Example 2 - catch and rethrow it as an RuntimeException, which is unchecked.

@Override
@Transactional(propagation = propagation.REQUIRED)
public int save(Request request) {
  try {
    int pk_id_partner = partnerRepo.save(request);
    int pk_id_flow = flowRepo.save(request);

    String publicationCode = generatePubCode(request);
    int publicationCode = pubRepo.save(pk_id_partner, pk_id_flow, request);
  } catch(Exception ex) {
    throw new RuntimeException(ex);
  }
  return 0;
}

Note that the second example doesn't need the rollbackFor argument to the @Transactional. By default, a transaction is rolled back if a unchecked exception occurs, so there's no need to explicitly use rollbackFor in cases of RuntimeExceptions.

Upvotes: 2

M. Deinum
M. Deinum

Reputation: 124441

There are several things that break proper transactions in Spring

  1. Your service method is private
  2. You are catching and swallowing exceptions

private method

The fact that your PublicationServiceImpl save method is private basically makes the @Transactional on that method useless. As a private method cannot be proxied, no transactions will apply. Even if it would be public it wouldn't work as you are calling the method from within the same object, hence the transactionality of that method applies.

To fix, make your method public and call the save method from an other class (or make the actual method that is calling save have the proper @Transactional.

The fact that is doesn't work is due to the type op AOP being used, by default Spring will use proxies and this is a drawback of using proxy based AOP.

Another solution to make it work with private methods is to switch to full-blown AspectJ with either compile-time or load-time weaving of the classes. Both require additional setup and that can be tedious.

Catch and swallow exceptions

You have in both your repository as well as your service a try/catch block. Each of those catches and swallows the exceptions (they are logged but not re-thrown).

For transactions to work properly it needs to see the exceptions. The fact that you are catching and swallowing them, makes the transaction aspect not see them and instead of doing a rollback, do a commit. For the transaction aspect everything is ok because there was no exception.

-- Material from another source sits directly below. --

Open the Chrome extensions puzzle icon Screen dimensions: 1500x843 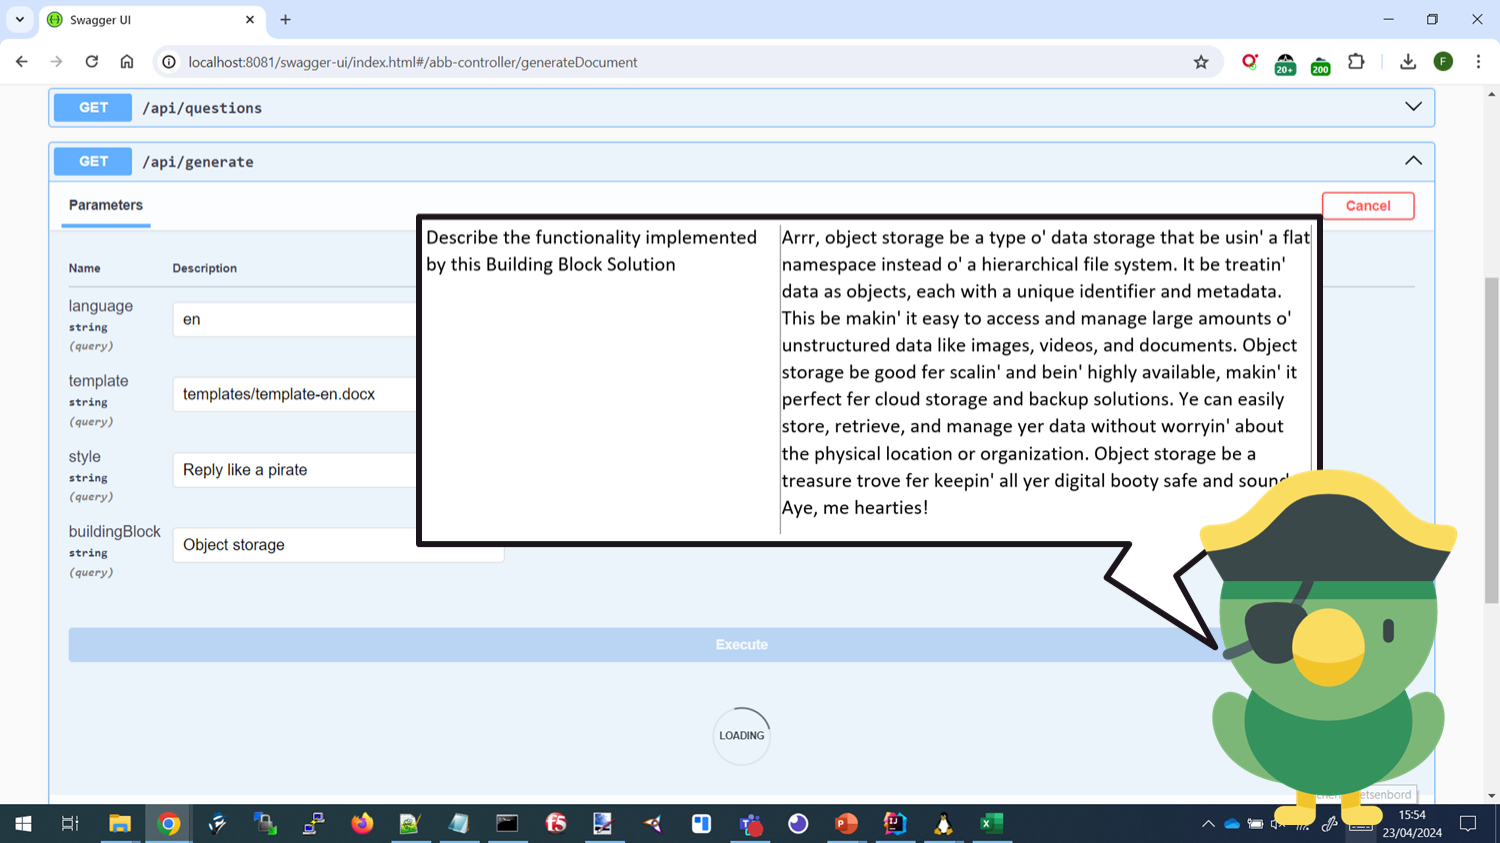(1356, 62)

To fix, remove either the try/catch or rethrow the exceptions.

Upvotes: 11

Nidhin Dev
Nidhin Dev

Reputation: 579

In stead of @Transactional(propagation = propagation.REQUIRED provide @Transactional(propagation = propagation.REQUIRED_NEW

If you use the latter, it will use the parent transaction boundary, which is at class level.

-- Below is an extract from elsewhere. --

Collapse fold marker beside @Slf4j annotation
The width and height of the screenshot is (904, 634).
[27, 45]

And you don't need explicitly state rollbackFor=Exception.class. By default spring will roll back on exception

And do change private to public

Try this out

Upvotes: -2

Sorin Penteleiciuc
Sorin Penteleiciuc

Reputation: 865

Annotations in general never work on methods called from the same class because of how proxies are created in Spring.

It has nothing to do with @Transaction in particular but with the fact that your methods is private and called from the within same object.

Please make the method public and move the @Transactional method in a separate class annoted with @Service and called it from outside of the instance of the class

  @Service
  public class PublicationServiceSaverImpl {

     @Transactional
     **public** int save(Request request) {
      ...
     }
  }

You must call the save method from outside of the class PublicationServiceSaverImpl, maybe from PublicationServiceImpl.

Upvotes: 7

Vipulkumar Gorasiya
Vipulkumar Gorasiya

Reputation: 146

The method PublicationServiceImpl.save must be public if you want to use @Transactional.

As per Spring Documentation:

When you use transactional proxies with Spring’s standard configuration, you should apply the @Transactional annotation only to methods with public visibility. If you do annotate protected, private, or package-visible methods with the @Transactional annotation, no error is raised, but the annotated method does not exhibit the configured transactional settings.